Virgin Atlantic was able to increase its daily flights to Florida after securing an extra take-off and landing slot at Heathrow Airport due to the war in Ukraine, it can be revealed.
The carrier, founded by Sir Richard Branson nearly 40 years ago, launched its maiden flight to Tampa last week, bringing to seven the number of flights it operates each day to the ‘crown jewel’ state of American holidays from the UK.
This was possible because Russian airline Aeroflot lost its 70 weekly slots – which allowed five round trips a day – after the British government imposed sanctions in May. Russian planes were already banned from entering British airspace.
Virgin was one of six airlines to secure a ‘bargain’ pair of slots when they were auctioned off by Airport Co-Ordination, the organization awarding the arrangements to Heathrow.
This led Virgin to present its plans to fly to Tampa. It already serves Orlando and Miami. Up to 70% of the airline’s flights are to the United States.
The new slots have been awarded for the winter and next summer, but Virgin has indicated a long-term commitment to Tampa if it can make the route profitable.
It is expected to announce two additional new routes later this month, but destinations to the Far East have reportedly been excluded until summer 2024 due to a ban on entering Russian airspace. A detour would add up to three hours to some long-haul flights, making them unviable.
Virgin Atlantic chief executive Shai Weiss, asked why he chose to fly to Tampa, told the Standard: “The southern part of the United States is really booming. The demand for this daily service is enormous. We believe this path can be successful.

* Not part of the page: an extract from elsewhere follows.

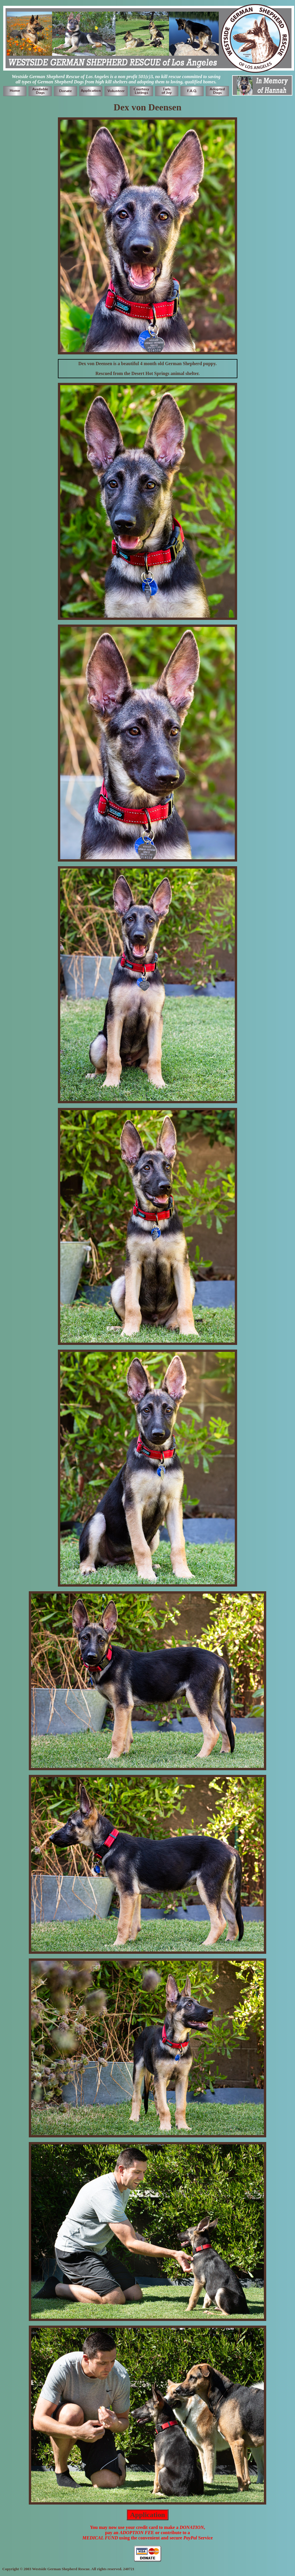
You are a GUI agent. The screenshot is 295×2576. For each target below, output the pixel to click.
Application (147, 2514)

“People think of Tampa for its beautiful beaches, but it’s also a very important hub for business.
Heathrow’s slots are dominated by British Airways, which owns the rights for more than half, or around 4,600 per week.

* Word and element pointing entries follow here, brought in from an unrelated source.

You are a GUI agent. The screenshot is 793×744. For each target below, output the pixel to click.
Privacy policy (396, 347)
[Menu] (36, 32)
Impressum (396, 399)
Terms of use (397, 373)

Virgin comes second, around five percent or 400 per week.
Slots at Heathrow, which have capacity constraints, are highly prized and can be worth around £20m or more.
Airlines such as Virgin Atlantic have criticized Heathrow’s post-pandemic passenger services.
It is unclear what will happen once the war in Ukraine is over and the UK restores relations with Russia.
It is likely that Aeroflot will have to be reassigned landing rights at Heathrow as part of a “reciprocal” agreement that would allow carriers such as British Airways to resume flights to Moscow.
Virgin is retaining slots at Gatwick but has ruled out a return to the airport at short notice. It closed its operations at Gatwick in 2020 as a cost-cutting measure during the pandemic.